UBC Theses and Dissertations
Timon unmasqued : Shakespeare's Timon of Athens and the ecopolitics of the Jacobean masque Wang, Zhishu
Belonging to the “Tragedies” section of the Folio, Timon of Athens spotlights an Athenian lord who resorts to misanthropy after experiencing the ingratitude of his flatterers. Conventional readings of this play have largely focused on an allegorical aspect that regards Timon as a personification of Fortuna, a feminist approach by Coppélia Kahn that assigns Timon as a maternal figure, or an economic lens by Jody Greene that examines the sodomitic relationship between men. While all these directions offer critical understandings of the play, this thesis adopts methods of ecocriticism to follow Shakespeare’s ecological thinking.

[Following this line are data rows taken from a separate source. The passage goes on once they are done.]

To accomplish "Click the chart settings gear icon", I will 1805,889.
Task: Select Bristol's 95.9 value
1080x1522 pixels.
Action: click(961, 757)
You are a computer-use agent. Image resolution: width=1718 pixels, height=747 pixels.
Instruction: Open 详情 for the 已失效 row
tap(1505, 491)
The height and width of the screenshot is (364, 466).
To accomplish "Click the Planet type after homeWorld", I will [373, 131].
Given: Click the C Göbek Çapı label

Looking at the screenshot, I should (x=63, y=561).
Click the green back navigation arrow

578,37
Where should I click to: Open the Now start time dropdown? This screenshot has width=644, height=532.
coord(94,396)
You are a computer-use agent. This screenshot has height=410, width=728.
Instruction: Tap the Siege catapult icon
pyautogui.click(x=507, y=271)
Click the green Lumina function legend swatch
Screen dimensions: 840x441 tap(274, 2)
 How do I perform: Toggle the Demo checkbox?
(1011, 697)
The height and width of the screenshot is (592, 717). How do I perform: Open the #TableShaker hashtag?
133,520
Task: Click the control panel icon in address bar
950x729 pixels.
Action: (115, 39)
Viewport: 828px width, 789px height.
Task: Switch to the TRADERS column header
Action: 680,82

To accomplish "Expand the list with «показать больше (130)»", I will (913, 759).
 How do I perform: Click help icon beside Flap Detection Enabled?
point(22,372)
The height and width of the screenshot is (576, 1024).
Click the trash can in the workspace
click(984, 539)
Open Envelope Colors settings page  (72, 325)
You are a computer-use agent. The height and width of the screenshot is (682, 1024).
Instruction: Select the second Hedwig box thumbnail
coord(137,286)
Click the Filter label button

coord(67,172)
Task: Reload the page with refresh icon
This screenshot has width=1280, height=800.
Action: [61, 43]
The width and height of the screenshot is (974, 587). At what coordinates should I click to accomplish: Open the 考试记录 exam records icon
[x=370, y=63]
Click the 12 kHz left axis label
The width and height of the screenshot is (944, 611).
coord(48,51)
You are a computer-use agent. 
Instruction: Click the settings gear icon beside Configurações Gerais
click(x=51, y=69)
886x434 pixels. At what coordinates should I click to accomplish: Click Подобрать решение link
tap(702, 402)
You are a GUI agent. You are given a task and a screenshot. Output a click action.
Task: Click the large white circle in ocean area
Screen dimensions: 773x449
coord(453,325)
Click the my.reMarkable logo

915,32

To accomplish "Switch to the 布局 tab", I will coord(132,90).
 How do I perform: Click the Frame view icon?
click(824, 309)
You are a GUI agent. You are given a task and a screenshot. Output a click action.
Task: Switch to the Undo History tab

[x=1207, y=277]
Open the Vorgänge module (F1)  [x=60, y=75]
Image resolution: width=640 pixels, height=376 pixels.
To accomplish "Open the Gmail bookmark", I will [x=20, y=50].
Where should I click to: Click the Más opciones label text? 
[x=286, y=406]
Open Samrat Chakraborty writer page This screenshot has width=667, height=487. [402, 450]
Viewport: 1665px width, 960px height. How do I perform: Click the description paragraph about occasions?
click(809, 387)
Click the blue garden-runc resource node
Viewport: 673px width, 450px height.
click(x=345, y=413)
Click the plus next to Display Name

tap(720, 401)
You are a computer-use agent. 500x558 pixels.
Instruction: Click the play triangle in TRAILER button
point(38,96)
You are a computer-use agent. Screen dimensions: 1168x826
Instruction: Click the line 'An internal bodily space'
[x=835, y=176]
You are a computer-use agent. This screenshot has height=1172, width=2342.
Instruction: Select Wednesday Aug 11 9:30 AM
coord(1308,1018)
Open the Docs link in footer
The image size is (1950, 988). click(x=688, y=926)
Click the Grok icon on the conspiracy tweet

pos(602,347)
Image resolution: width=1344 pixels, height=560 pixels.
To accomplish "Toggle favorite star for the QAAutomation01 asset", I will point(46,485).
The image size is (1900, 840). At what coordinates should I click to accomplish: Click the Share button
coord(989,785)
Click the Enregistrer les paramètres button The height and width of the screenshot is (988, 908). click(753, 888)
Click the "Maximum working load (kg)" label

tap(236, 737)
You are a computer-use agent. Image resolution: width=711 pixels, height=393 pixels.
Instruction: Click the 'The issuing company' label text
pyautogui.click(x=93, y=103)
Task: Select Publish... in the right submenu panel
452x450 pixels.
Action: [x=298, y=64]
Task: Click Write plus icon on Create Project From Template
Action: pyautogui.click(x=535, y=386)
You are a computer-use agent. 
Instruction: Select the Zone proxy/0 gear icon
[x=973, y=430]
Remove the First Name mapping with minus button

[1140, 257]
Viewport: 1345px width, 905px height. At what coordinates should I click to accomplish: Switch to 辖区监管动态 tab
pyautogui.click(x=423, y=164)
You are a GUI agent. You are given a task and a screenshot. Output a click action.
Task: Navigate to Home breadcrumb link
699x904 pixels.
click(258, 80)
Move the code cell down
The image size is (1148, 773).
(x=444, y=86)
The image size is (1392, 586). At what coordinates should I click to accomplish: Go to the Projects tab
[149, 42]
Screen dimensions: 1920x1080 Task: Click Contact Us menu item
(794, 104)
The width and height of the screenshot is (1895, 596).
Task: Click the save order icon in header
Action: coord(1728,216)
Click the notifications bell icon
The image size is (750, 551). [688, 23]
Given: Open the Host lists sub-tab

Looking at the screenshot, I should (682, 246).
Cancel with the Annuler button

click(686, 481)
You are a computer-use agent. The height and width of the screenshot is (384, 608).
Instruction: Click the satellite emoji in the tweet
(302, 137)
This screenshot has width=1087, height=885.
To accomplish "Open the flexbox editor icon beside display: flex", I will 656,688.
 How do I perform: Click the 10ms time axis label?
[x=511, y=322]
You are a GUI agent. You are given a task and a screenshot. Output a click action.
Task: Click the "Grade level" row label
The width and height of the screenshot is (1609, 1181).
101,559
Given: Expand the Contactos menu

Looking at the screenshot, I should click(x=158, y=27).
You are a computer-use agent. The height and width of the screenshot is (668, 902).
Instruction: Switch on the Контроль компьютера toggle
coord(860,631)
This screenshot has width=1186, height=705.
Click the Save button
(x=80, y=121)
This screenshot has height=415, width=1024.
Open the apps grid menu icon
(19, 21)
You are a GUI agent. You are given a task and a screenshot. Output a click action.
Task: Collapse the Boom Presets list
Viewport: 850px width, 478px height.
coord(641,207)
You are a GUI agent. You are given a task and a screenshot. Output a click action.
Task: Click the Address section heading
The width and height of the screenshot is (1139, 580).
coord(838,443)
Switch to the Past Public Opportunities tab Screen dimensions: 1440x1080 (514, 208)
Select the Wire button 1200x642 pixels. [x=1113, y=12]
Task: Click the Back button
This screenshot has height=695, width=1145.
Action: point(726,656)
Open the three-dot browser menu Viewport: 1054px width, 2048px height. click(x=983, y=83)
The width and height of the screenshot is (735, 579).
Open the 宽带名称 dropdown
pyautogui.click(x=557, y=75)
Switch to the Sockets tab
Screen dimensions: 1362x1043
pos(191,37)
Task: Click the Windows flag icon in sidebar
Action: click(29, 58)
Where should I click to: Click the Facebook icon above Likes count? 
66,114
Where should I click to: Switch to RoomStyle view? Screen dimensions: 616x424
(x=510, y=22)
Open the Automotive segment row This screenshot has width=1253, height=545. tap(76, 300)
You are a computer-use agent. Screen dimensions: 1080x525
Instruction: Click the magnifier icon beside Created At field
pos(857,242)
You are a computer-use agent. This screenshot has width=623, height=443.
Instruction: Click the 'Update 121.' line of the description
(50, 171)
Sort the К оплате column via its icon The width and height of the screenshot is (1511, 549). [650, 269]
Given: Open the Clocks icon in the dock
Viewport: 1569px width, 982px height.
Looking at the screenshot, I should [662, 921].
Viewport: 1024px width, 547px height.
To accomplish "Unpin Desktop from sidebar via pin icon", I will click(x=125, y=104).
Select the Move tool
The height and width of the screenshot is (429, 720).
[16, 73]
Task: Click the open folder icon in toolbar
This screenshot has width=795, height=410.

It aims to communicate that Timon of Athens is as much of a play about man and nature/earth as it is about man and man, as it stages both environmental issues that stem from an economy of excessive consumption and an ecology of living with nature. Through an ecocritical approach toward early modern historiography, court banquet culture, and the literary genre of Jonsonian masque, the chapters jointly demonstrate a shift in mindset toward the early modern ecological condition, through the change of nature in Timon’s character. The first chapter focuses on the early modern banquet, or the “void,” which exposes itself as a cover for exploitation of nature and the New World. The second chapter examines the inconsistency of the play and reimagines it as a Jonsonian masque in terms of structure. This method of interpretation provides an alternate speculation of Timon’s change in nature but also gives prominence to the Shakespearean ecological contemplations. Together, the chapters present a shift from ideologies of anthropocentrism and exploitative consumption of nature to a sense of recognition and consciousness of how the world operates without us and what mankind’s place is in nature.